To the memory of the soldiers who fell before my eyes in the first Persian Gulf War. From my Iran-Iraq war memoirs that has been published in a book titled "A Path To Nowhere" >>> Part 1 -- Part 2 -- Part 3 -- Part 4 -- Part 5 -- Part 6 -- Part 7 -- Part 8 -- Part 9 -- Part 10 -- Part 11 -- Part 12 -- Part 13 -- Part 14 -- Part 15 -- Part 16 -- Part 17 -- Part 18 -- Part 19 --

A Quest

The late March fiasco of 1988 left a devastating psychological vacuum among soldiers and the brass. The whole confrontation lasted less than fourteen hours, but self-searching for finding answers for the defeat lingered for weeks.

What exactly happened? What was the extent of the operations? What has happened to disappeared colleagues? Are they killed? Have they been taken prisoners of war? What will be next?
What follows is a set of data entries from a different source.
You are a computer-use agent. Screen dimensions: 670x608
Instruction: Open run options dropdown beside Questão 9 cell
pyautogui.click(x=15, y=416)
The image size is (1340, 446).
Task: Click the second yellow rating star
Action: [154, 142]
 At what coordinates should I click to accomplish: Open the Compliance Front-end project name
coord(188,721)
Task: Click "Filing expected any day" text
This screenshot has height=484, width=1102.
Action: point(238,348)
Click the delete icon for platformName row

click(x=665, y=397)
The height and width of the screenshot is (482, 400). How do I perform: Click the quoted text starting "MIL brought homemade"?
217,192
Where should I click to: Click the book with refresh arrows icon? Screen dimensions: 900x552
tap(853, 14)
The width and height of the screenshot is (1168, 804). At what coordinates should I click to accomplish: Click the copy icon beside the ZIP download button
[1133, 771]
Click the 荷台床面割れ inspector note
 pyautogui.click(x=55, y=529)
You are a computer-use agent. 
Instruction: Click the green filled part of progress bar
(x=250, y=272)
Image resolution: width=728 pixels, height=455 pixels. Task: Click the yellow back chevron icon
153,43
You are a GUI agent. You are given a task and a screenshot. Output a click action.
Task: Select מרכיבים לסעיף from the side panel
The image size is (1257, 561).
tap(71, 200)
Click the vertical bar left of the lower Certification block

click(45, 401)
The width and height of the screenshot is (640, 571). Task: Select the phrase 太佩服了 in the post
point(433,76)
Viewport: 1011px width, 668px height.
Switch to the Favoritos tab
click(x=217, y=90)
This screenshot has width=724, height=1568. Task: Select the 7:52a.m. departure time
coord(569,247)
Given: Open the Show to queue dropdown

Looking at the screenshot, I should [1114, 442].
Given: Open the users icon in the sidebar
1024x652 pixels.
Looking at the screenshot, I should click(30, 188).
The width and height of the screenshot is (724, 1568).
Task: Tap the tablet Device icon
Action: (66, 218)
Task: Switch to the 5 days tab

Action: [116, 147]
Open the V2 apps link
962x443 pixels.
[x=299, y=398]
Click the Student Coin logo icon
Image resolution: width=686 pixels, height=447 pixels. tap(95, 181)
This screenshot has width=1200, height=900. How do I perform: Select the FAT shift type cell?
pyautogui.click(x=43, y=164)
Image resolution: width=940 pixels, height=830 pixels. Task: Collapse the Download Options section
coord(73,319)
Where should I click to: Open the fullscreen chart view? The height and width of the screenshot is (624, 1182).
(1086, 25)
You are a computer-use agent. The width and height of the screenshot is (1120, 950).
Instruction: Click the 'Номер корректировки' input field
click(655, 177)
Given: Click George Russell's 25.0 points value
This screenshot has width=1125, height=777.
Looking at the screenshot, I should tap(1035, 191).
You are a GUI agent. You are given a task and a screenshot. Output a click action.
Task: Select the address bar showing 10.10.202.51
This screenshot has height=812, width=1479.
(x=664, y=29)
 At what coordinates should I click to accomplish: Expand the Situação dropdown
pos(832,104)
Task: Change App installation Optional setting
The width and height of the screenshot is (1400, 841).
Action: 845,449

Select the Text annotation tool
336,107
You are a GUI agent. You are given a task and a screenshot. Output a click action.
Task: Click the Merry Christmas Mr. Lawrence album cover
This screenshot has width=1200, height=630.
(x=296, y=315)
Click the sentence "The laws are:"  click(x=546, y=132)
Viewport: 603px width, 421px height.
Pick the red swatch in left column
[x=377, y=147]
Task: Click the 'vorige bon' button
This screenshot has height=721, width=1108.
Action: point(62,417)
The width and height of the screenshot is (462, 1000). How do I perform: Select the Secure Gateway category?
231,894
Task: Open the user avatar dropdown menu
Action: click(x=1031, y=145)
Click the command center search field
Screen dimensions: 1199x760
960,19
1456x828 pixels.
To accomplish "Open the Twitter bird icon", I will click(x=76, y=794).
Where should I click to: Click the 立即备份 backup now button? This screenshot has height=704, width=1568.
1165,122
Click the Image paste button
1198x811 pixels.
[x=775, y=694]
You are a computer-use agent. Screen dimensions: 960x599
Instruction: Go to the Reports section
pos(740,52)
There was no limit to questions; but there was an obvious shortage of answers. Radios and rumors were the most accessible means to right or wrong answers. The radio news was mainly unrealistic as it is a norm in all war propaganda programs. Radio Tehran in its 2:00 p.m. news program broadcasted the same day announced: "the attempted incursion of Iraqi forces accompanied by a handful of Mojahedin elements was squashed by the triumphant Islamic warriors".

This was common in news programs of the government. In the dictionary of war propaganda victory replaced fiasco and the attack was attributed to Iraq. Nevertheless, for the first time an official media acknowledged that the NLA was a threat to the so-called triumphant Islamic warriors.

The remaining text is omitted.